##### Selected passage #####

Joint Commission says critics have 'misconceptions' about pain standards

The Joint Commission, which came under fire this week from critics who said its pain management standards have fostered dangerous prescribing practices by physicians that contributed to the country's opioid crisis, defended those standards in a public statement saying those detractors have many "misconceptions" about what they actually require of healthcare organizations.

"In the environment of today's prescription opioid epidemic, everyone is looking for someone to blame. Often, The Joint Commission's pain standards take that blame," said David W. Baker, M.D., the accreditor's executive vice president for healthcare quality evaluation.

Critics need to look at the pain management standards and what they require healthcare organizations to do when it comes to pain, said Baker. The standards do not push doctors to prescribe opioids and have not caused a rise in opioid prescriptions, he said. Data from the National Institute on Drug Abuse shows the number of opioid prescriptions in the U.S. had been steadily increasing for 10 years prior to the release of pain standards in 2001, he said.

##### Data extract #####

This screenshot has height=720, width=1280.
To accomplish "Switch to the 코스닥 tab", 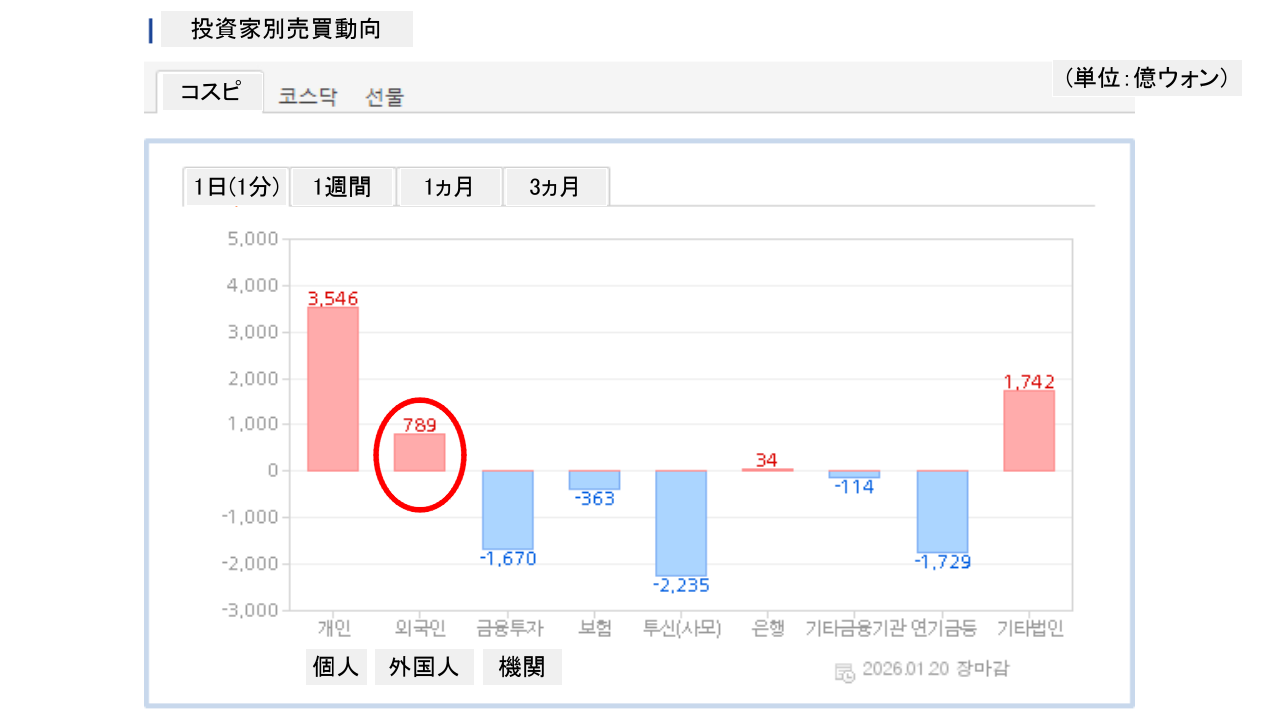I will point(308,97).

#####
##### Data extract #####

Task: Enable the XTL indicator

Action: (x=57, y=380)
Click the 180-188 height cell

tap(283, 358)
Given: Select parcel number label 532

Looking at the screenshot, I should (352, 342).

#####
##### Data extract #####

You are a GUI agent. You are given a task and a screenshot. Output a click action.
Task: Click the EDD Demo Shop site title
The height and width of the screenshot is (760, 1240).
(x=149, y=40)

#####

» Task item A
In the Joint Commission article, in what year were the pain standards released?
» Task item B
For each statement, say whether it agrees with the Joint Commission article, giving yes or no and quoting the deciding words: (i) Baker says the pain standards have caused a rise in opioid prescriptions. (ii) The prescription data Baker cites come from the National Institute on Drug Abuse. (iii) Opioid prescriptions in the U.S. had been rising for 10 years before the pain standards came out.
» Task item C
Please carry on with the Joint Commission article from its last sentence.
The rows play no part in this work.

» Task output A
2001

» Task output B
(i) No: "have not caused a rise in opioid prescriptions"
(ii) Yes: "Data from the National Institute on Drug Abuse shows"
(iii) Yes: "had been steadily increasing for 10 years prior to the release of pain standards in 2001"

» Task output C
Earlier this week, dozens of healthcare organizations, medical experts and consumer advocacy groups signed a letter to The Joint Commission asking the accreditor to revisit its pain standards. A second letter from the group was sent to the Centers for Medicare & Medicaid Services calling for the removal of questions about pain treatment from patient satisfaction surveys in hospitals that are used to determine reimbursement. Both pressure hospitals and physicians to prescribe painkillers to treat patients' pain, which has helped fuel the opioid abuse epidemic, the groups said. 

In response, Baker said in his statement that Joint Commission standards require organizations to assess patients for pain and then to manage that pain, but they do not require the use of drugs. To clear up misconceptions about the standards, he said, that The Joint Commission does not endorse pain as a vital sign, does not require pain assessment for all patients (a requirement eliminated in 2009), and does not require that pain be treated until a patient's pain score reaches zero.